[Saved data entries]
——

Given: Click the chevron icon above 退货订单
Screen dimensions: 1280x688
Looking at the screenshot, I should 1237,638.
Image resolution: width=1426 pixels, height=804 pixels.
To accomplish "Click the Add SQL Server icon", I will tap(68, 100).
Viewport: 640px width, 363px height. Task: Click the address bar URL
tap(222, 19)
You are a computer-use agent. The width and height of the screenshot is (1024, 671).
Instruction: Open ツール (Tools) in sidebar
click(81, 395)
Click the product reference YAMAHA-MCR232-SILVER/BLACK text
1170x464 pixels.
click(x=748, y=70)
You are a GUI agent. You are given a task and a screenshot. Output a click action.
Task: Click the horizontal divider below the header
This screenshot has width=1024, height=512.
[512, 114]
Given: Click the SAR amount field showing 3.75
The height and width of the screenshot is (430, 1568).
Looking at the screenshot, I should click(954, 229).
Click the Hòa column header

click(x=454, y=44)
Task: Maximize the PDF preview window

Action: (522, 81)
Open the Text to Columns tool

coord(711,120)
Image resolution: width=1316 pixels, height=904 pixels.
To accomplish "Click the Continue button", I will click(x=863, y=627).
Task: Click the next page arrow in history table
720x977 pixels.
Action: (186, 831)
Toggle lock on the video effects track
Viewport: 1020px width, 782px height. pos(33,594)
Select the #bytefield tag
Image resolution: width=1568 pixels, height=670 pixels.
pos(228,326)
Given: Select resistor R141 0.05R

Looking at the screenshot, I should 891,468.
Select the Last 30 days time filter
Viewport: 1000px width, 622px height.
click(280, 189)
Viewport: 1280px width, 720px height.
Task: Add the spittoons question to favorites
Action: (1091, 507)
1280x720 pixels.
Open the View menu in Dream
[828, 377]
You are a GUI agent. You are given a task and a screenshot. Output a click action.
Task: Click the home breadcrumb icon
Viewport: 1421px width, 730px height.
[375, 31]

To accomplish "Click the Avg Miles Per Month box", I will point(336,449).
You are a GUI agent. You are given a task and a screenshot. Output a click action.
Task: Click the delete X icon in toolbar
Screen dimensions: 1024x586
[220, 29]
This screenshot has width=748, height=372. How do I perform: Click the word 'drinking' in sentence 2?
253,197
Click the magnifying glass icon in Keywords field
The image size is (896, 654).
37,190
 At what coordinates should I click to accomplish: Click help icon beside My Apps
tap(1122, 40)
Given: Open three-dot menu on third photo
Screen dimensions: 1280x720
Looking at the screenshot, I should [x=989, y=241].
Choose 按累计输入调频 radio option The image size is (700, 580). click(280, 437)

——

[YOUR TASK]
Copy out each line of the records that holds the string "will".

[TASK ANSWER]
To accomplish "Click the Add SQL Server icon", I will tap(68, 100).
To accomplish "Click the Continue button", I will click(x=863, y=627).
To accomplish "Click the Avg Miles Per Month box", I will point(336,449).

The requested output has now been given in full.